And back to Yorkshire where a team from Leeds City Council will examine how the data generated from digitally connected cars could be used to improve traffic light systems, allowing highway authorities to better manage traffic on their roads and reduce tailbacks.
These five will receive 30,000 pounds to further develop these innovative ideas over the next three months. I look forward to seeing what they come up with – and undertaking the difficult task of working with my fellow jurors to pick an overall winner, who will receive a 50,000 pound prize.
We know that by 2050, our transport networks will look very different; how they will be different is less certain.

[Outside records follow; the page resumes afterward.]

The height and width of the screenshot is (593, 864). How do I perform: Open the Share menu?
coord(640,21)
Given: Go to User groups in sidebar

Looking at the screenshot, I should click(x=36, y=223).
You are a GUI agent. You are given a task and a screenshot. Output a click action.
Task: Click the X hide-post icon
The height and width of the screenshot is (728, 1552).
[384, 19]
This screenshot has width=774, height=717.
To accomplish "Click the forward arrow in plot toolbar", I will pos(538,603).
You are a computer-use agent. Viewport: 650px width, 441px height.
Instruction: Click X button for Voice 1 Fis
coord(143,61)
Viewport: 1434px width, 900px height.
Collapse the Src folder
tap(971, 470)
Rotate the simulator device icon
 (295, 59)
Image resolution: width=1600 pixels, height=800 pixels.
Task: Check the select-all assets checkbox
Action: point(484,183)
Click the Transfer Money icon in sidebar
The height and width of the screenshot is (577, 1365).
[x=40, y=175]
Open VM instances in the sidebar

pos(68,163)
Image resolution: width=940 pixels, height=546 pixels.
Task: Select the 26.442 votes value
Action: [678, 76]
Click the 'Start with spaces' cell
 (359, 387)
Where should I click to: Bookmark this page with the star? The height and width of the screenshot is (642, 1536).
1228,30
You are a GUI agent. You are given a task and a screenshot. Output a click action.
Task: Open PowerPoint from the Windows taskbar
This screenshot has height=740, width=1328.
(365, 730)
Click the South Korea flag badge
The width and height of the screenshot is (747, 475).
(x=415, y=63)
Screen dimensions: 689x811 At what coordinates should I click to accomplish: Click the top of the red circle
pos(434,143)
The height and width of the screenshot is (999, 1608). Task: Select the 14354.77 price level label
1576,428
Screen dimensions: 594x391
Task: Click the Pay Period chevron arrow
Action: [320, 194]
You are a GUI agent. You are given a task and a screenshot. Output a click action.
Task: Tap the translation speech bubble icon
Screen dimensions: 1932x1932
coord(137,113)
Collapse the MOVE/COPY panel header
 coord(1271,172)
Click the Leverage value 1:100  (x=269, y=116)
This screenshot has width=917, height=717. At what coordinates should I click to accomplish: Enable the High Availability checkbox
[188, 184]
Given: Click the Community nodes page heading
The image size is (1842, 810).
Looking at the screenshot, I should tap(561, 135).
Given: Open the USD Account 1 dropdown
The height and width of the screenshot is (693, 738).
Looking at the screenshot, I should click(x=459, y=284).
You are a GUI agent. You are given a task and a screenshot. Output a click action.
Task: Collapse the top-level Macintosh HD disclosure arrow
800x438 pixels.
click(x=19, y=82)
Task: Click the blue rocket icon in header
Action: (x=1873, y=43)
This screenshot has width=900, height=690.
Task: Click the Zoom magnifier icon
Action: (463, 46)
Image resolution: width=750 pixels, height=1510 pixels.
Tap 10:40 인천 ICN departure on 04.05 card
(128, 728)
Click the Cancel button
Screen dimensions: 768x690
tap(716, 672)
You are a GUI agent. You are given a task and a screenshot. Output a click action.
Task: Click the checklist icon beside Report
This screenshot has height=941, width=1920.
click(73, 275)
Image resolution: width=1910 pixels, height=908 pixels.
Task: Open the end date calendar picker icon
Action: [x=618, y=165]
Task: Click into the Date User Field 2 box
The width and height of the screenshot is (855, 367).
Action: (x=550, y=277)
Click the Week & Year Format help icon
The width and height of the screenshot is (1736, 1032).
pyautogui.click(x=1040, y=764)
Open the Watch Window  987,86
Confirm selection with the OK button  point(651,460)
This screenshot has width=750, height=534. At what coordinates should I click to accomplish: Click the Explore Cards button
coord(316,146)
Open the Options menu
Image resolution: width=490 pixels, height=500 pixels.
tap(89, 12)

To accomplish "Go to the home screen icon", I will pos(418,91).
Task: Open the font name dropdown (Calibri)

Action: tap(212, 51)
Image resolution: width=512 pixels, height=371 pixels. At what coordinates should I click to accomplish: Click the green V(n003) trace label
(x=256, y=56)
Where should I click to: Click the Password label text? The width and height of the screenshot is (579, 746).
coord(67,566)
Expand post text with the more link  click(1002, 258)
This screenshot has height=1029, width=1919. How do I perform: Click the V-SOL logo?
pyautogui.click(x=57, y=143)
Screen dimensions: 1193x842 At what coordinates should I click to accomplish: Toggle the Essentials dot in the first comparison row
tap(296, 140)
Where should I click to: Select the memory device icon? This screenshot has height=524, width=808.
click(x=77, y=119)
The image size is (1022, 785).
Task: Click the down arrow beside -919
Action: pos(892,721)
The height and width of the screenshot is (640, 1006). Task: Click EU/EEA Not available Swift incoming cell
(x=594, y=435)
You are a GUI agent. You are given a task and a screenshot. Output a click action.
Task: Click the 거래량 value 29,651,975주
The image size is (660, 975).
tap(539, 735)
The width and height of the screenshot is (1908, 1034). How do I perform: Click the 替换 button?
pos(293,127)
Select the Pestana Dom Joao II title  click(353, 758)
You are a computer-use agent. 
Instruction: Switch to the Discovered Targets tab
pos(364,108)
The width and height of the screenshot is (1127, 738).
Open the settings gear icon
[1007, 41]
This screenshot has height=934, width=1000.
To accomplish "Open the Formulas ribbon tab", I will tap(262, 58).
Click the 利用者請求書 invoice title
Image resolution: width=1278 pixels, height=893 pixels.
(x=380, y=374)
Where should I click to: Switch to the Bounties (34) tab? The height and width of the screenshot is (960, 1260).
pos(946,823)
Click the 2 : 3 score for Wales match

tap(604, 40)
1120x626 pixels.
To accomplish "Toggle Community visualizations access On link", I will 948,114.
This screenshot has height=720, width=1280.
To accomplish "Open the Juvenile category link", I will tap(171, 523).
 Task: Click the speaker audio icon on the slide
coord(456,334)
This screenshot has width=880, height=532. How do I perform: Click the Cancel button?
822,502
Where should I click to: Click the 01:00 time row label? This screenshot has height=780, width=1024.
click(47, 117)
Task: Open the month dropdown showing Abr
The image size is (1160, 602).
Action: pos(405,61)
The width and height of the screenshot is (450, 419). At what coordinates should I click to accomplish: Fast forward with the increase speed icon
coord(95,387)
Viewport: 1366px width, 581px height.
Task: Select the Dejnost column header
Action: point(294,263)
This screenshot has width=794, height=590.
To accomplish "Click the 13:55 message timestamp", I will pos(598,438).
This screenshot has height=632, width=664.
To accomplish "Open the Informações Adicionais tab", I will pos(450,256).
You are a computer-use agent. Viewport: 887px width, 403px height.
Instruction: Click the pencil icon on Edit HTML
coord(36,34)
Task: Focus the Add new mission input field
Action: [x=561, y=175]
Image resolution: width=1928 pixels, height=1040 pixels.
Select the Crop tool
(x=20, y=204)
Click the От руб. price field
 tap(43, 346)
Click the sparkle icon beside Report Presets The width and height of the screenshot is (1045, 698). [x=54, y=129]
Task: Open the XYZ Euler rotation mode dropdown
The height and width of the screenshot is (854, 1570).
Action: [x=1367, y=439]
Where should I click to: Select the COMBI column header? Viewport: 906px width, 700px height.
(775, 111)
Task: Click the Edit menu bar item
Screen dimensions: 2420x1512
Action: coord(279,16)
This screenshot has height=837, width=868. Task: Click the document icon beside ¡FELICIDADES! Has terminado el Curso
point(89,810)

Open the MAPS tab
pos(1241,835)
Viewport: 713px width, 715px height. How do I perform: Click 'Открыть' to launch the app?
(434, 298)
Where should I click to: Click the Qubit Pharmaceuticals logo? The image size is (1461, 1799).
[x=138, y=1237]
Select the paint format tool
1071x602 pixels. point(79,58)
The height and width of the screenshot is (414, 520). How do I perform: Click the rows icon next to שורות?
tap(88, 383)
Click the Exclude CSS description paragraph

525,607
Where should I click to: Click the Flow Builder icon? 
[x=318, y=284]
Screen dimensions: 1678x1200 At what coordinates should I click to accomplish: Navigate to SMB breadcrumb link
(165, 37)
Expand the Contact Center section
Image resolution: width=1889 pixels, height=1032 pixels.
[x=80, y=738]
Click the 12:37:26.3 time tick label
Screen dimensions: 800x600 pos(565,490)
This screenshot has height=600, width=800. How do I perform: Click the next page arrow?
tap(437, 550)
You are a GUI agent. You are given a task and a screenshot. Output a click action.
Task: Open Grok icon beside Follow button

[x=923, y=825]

But a world where traffic lights turn green as we approach them, where our sat-navs can use artificial intelligence to avoid congestion, and where we can adapt simple street furniture like double yellow lines and bus stops to put our roads to the most efficient possible use, fills me with hope and a sense of anticipation.
Hope that our children and grandchildren will have safer, cleaner and more reliable travel experiences than we have today; they’ll be able to move from place to place with much less stress and much more ease and that in part, will be down to the work of bright minds such as these five finalists and the wider work of the National Infrastructure Commission.
We know that the technologies we are investigating today will become commonplace in a matter of years – so to have industry and academia respond so enthusiastically and creatively to our call for ideas for the Roads For the Future is encouraging and exciting. And to be doing this while at the same delivering this country’s first-ever National Infrastructure Assessment means we can start investing now to make the most of these innovations for the next three decades.
So this event by Transport Times offers the chance for lively discussions and debates over the course of the day – and I greatly look forward to hearing the ideas that you have for making the most of these opportunities for years to come.
Thank you.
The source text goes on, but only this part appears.